3 November, 1998

November 3, 1998

Greetings to you from The Ice on another spectacular morning here in McMurdo!

It looks like another very full day for me today including snow-mobile school, learning how to stain and count fish gill chloride cells, and another trip out to Cape Evans (and maybe Royds).

If any of you have e-mailed me and have not heard back from me that means I have not received the e-mail. This might especially be the case if you e-mailed before I got to Antarctica. If so, please try again. I can be e-mailed at either fredatwood@yahoo.com or at the atwoodfr@mcmurdo.gov (which is being forwarded to the yahoo address). QUESTIONS TO THINK ABOUT

1. What is my latitude and longitude here at McMurdo on Ross Island in the Ross Sea in Antarctica?

2. If it is 7:03 AM here (we go on New Zealand time)on Tuesday, what time and day is it there in northern Virginia?

3. Why does the sun never set here at this time of year?

4. If the sun never sets, why does the temperature go up and down each day instead of just getting hotter and hotter?

YESTERDAY

Yesterday was a learning day for me, as I expect today will be. My project here in the fish lab will be to identify, count, and measure the size of the chloride cells in the gills of two groups of Trematomus bernacchii fish. One group was kept cold at -1.86 degrees Celsius, their normal temperature. The other group was kept warm at 4 degrees celsius for a period of about 4 weeks. It has already been shown that warming these fish up increases the amount of work done by the enzymes called sodium-potassium ATPase (Na/K ATPase), also known as the sodium pumps, which are crucial in regulating the salt concentration of these fish. When it is more active the salt concentration in the blood decreases. Since this enzyme occurs abundantly in the membranes of the chloride cells of the gills we need to know if the warm temperature is increasing the number of cells, the size of cells, the number of sodium pumps in each cell, or just the amount of work done by the sodium pumps that already are present. I am studying the first two parts of this question. The fish have already been caught and have been kept at these temperatures for at least 4 weeks to give time for the complete physiological change to take place. So now I am learning the techniques I will need to do this task.

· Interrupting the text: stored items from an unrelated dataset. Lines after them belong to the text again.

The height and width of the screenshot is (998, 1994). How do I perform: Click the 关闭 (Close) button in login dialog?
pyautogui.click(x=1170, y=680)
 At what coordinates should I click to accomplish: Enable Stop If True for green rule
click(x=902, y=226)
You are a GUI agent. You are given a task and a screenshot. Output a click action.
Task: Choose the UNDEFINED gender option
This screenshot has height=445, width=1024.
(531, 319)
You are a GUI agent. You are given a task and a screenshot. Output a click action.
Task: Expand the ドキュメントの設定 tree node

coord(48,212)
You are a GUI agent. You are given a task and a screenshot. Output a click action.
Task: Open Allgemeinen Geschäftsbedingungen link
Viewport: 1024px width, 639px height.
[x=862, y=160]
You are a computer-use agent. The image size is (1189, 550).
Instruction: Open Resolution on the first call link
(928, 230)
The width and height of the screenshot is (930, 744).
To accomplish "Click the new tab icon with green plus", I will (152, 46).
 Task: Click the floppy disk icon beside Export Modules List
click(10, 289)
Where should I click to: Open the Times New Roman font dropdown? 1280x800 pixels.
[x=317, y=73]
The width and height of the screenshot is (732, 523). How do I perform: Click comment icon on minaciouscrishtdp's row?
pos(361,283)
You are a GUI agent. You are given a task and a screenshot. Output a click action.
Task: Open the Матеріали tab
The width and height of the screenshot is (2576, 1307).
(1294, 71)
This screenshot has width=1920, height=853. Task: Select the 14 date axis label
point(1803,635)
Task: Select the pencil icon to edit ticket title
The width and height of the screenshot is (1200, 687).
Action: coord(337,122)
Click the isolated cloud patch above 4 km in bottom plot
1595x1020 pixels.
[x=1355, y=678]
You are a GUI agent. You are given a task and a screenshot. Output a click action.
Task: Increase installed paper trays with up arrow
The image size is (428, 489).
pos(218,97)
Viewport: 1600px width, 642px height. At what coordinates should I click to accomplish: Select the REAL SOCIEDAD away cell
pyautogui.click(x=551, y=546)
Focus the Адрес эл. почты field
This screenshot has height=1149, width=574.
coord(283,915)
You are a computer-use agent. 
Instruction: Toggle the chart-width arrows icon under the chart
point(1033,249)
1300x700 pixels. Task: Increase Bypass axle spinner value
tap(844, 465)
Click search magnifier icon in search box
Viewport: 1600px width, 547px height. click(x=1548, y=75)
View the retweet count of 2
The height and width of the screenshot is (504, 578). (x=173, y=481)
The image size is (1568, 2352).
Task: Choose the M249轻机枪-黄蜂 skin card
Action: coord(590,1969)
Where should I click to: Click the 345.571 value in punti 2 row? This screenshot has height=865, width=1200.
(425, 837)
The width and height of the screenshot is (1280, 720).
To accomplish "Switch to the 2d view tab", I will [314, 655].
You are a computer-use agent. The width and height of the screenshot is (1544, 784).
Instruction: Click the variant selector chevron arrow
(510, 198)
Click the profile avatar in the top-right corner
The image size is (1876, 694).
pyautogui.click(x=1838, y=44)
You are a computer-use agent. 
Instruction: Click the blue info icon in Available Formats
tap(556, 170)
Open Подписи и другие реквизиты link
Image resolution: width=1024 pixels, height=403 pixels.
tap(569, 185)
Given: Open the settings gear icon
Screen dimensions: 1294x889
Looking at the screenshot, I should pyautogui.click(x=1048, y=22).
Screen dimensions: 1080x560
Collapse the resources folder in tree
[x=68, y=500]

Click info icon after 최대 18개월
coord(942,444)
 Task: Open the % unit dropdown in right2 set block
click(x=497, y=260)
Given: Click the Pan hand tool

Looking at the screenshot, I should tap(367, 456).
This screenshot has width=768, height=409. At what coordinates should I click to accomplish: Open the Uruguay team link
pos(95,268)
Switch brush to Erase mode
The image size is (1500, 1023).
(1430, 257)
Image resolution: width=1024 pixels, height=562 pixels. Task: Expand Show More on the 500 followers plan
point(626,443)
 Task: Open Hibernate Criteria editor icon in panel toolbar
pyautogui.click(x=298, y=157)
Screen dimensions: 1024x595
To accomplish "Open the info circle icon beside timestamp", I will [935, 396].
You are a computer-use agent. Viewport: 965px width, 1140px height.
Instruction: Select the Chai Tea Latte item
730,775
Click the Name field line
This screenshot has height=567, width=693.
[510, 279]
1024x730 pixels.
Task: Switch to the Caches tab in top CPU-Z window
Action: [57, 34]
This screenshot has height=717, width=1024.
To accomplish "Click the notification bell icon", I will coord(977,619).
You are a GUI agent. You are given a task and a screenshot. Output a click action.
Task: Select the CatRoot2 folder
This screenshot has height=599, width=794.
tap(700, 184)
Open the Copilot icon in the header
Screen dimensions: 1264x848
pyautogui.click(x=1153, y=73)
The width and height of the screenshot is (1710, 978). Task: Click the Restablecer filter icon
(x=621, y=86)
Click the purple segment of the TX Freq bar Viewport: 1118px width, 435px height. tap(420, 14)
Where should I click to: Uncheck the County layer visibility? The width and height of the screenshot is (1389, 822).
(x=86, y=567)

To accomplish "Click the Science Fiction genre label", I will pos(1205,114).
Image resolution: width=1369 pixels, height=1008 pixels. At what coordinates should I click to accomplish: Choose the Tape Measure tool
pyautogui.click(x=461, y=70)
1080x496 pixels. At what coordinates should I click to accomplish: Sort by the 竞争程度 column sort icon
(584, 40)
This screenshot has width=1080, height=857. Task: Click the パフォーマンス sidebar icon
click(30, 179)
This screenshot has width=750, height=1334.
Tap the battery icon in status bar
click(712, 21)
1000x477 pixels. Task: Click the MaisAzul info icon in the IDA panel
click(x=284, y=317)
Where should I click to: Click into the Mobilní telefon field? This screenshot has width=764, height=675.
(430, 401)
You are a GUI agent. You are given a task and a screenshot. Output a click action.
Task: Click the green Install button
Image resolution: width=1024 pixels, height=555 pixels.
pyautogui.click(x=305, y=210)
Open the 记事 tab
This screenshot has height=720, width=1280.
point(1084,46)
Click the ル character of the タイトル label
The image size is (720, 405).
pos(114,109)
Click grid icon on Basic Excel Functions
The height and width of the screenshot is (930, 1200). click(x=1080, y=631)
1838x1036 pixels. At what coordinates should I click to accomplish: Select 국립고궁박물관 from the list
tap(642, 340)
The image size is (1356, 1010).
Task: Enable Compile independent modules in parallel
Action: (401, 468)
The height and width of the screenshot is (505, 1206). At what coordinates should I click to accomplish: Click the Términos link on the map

Yesterday I learned how to use the two photographic microscopes in the lab. One is a regular light microscope with which I will view cross-sections of gills that have been stained with a certain dye called toluidine blue.

The other microscope is a fluorescent microscope that will cause the chloride cells to glow green if they have been stained with a fluorescent dye called DASPE. The enzyme sodium-potassium ATPase needs ATP to work. ATP is an energy-storage molecule that releases the energy the enzyme needs to pump the sodium and potassium. ATP is made by mitochondria, small organelles known as the powerhouses of the cell, found in almost all cells. Since the chloride cells have so much Na/K ATPase, they need lots of ATP, so they need lots of mitochondria. This fluorescent dye is designed to bind to mitochondria, so DASPE-dyed cells with a lot of mitochondria, such as chloride cells glow very brightly when viewed with fluorescent light. The other cells in the gills don't have as many mitochondria so they don't glow much, if at all. This should make it fairly "easy" to count and measure the cells.

So yesterday I learned how to use these microscopes to photograph the microscopic samples to document our results and to double check my counting. I also had to learn how to use the darkroom to develop black and white negatives and print black and white photos. I did a little bit of this back in high school and college and I watched the Photography class at school doing their work in the darkroom before I left for the ice, so the skills came back to me rather quickly.

Also yesterday I visited the aquaria to try to learn how to identify the different types of fishes that can be caught in these frigid Antarctic waters. I will tell you more about these fishes, their marvellous adaptations, and their suspected evolution later. I checked out a digital camera from the stockroom to use for this week and photographed several of the fishes so I hope to get these loaded into the computer and transferred to the journal soon.

Well I'm off to snow-mobile school! I hope you have a good day and do something good for somebody.